A exploração de combustíveis fósseis segue como a principal fonte de liberação de C02 na atmosfera do planeta. No ano passado, porém, o desmatamento e as mudanças no uso da terra exerceram papel decisivo no crescimento das emissões, de acordo com relatório do Programa das Nações Unidas para o Meio Ambiente. A estimativa é de que as emissões líquidas provenientes desse tipo de atividade cresceram 21% em 2024, responsáveis por mais da metade do aumento total, segundo a entidade.

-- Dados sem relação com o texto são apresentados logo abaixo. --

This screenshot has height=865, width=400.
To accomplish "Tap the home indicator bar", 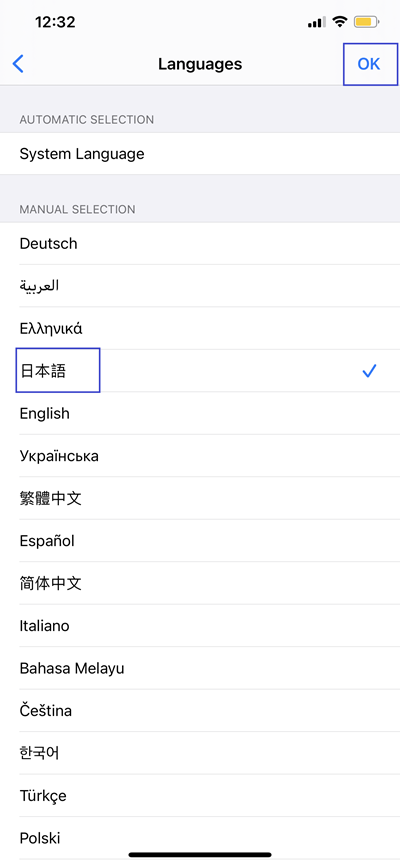I will click(x=200, y=855).
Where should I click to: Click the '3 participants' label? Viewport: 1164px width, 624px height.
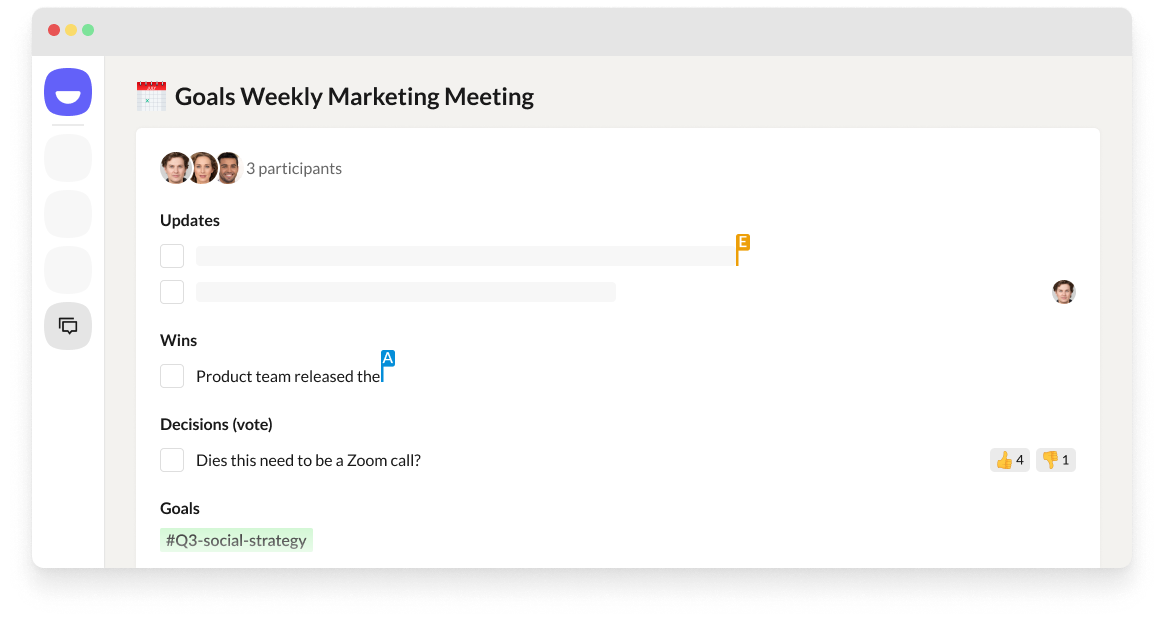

O movimento reforça a importância do Brasil no cumprimento da principal meta estabelecida, há 10 anos, no Acordo de Paris – limitar o aumento da temperatura global a menos de 2 °C ante os níveis pré-industriais, preferencialmente abaixo de 1,5 °C. “Como sociedade, temos que focar em ajudar o Brasil a resolver o problema do desmatamento ilegal”, defende a CEO do Rabobank no País, Fabiana Alves.

O banco promove programas de capacitação e financiamento responsável, além de incentivar o desenvolvimento da agricultura regenerativa, modelo que visa garantir a saúde do solo e a recuperação dos ecossistemas. Globalmente, o banco almeja ampliar o volume de financiamento sustentável para 75 bilhões de euros, de 40 bilhões de euros no final do ano passado. Do lado da captação, a meta é ter um funding verde de 20 bilhões de euros, de 13 bilhões de euros em dezembro de 2024.

Nesse processo, o Brasil tem se firmado referência em soluções de desenvolvimento sustentável na agricultura, na visão de Stefaan Decraene, o CEO global. “Fazendeiros de outros países têm vindo aqui para ver como as coisas são feitas”, diz. “Este país é tier 1 [nível 1] na questão da sustentabilidade”.